Viruses are obligate intracellular pathogens that require a host cell to multiply and expand the infection. They have evolved to reprogram key pathways in the host to obtain the metabolic intermediates (nucleotides, fatty acids or amino acids) required for the biosynthesis of macromolecules. These changes shift the cell toward an anabolic state which resembles those that occur in cancer cells. One of the most notorious is the Warburg effect in which cells preferentially utilize glycolysis instead of oxidative phosphorylation (OxPhos) despite the presence of oxygen. Thus, both, cancer and viral-infected cells display an enhanced glucose uptake and lactate secretion. Glycolytic intermediates and TCA cycle metabolites are used as carbon skeletons for anabolic processes while the pentose phosphate pathway (PPP) provides NADPH. The PPP also provides intermediates for the synthesis of the nucleotides required for DNA/RNA synthesis. Additionally, like neoplastic cells, virus-infected cells display a high dependence for glutamine and increase its cellular uptake and the glutaminase activity. Glutamine is converted to a-ketoglutarate to replenish a TCA cycle that loses malate, oxaloacetate and citrate to provide biosynthetic intermediates.

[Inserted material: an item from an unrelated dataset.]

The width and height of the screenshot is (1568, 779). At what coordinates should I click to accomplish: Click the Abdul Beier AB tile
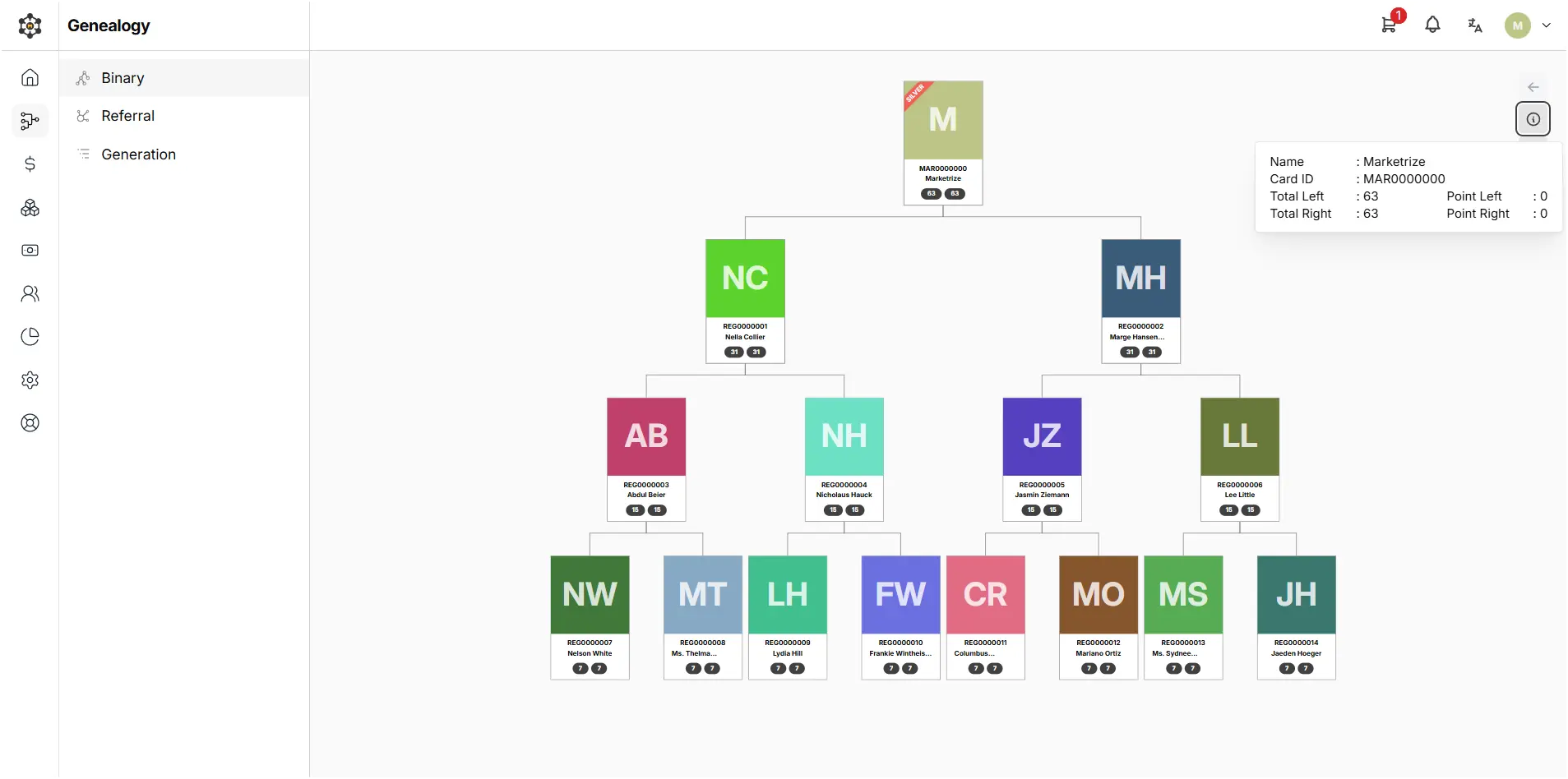click(x=646, y=459)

Viruses use a variety of strategies to reprogram host metabolism. This is achieved through key signaling pathways that are at the hub of the control of metabolism. The phosphoinositide 3-kinase (PI3K) - AKT pathway and its target mTOR are probably two of the most important pathway that stimulates anabolism in tumor cells. A number of viruses have already been shown to activate PI3K to support viral replication. The hypoxia-inducible factor (HIF) is another key player in the metabolic adaptations and, particularly, in cancer. HIF-1a induces pyruvate dehydrogenase kinase (PDK) which prevents the mitochondrial oxidation of pyruvate by inactivating pyruvate dehydrogenase (PDH), the enzyme that converts pyruvate to acetyl-CoA. HIF-1a also increases glucose uptake (upregulation of GLUT transporters) and facilitates the conversion of pyruvate into lactate by stimulating the expression of lactate dehydrogenase (LDH). These two concerted effects, PDH inhibition and LDH overexpression, shift the energy metabolism from oxidative phosphorylation to glycolysis. Viruses are known to use different mechanisms to activate HIF-1a its target IL-1b, to sustain their replication.
Our research project aims to identify drugs that revert the viral-induced metabolic reprogramming in their host cells. Special emphasis is place on the repositioning of existing clinical drugs as antiviral agents.